## WHAT YOU NEED TO DO
The line containing "Instruction: Click the" opens the span to copy, and the last line of the records below closes it. Write out that span exactly.

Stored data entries
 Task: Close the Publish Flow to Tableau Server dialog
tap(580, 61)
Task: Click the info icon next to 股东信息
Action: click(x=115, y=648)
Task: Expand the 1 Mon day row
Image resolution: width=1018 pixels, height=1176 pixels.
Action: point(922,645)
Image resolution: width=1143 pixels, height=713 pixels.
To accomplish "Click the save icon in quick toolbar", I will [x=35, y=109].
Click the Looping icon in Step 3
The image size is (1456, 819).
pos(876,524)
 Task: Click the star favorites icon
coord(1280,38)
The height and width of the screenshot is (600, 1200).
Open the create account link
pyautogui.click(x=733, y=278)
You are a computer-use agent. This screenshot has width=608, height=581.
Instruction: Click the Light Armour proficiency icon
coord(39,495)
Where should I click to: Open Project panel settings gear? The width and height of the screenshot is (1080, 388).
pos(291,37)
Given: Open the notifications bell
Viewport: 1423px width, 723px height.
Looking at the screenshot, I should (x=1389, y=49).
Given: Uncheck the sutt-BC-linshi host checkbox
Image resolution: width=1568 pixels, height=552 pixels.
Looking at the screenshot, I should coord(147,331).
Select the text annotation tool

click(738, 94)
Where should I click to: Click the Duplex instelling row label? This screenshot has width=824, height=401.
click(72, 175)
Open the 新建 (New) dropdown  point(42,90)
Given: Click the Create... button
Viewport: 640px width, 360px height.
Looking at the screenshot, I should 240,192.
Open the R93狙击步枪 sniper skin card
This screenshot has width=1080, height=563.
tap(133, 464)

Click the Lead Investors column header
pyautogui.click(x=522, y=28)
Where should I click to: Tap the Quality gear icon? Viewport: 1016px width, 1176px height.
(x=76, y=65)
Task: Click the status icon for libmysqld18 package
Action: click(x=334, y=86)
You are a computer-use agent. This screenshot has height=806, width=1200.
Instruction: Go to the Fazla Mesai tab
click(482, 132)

## OUTPUT OF THE EXERCISE
Instruction: Click the Light Armour proficiency icon
coord(39,495)
Where should I click to: Open Project panel settings gear? The width and height of the screenshot is (1080, 388).
pos(291,37)
Given: Open the notifications bell
Viewport: 1423px width, 723px height.
Looking at the screenshot, I should (x=1389, y=49).
Given: Uncheck the sutt-BC-linshi host checkbox
Image resolution: width=1568 pixels, height=552 pixels.
Looking at the screenshot, I should coord(147,331).
Select the text annotation tool

click(738, 94)
Where should I click to: Click the Duplex instelling row label? This screenshot has width=824, height=401.
click(72, 175)
Open the 新建 (New) dropdown  point(42,90)
Given: Click the Create... button
Viewport: 640px width, 360px height.
Looking at the screenshot, I should 240,192.
Open the R93狙击步枪 sniper skin card
This screenshot has width=1080, height=563.
tap(133, 464)

Click the Lead Investors column header
pyautogui.click(x=522, y=28)
Where should I click to: Tap the Quality gear icon? Viewport: 1016px width, 1176px height.
(x=76, y=65)
Task: Click the status icon for libmysqld18 package
Action: click(x=334, y=86)
You are a computer-use agent. This screenshot has height=806, width=1200.
Instruction: Go to the Fazla Mesai tab
click(482, 132)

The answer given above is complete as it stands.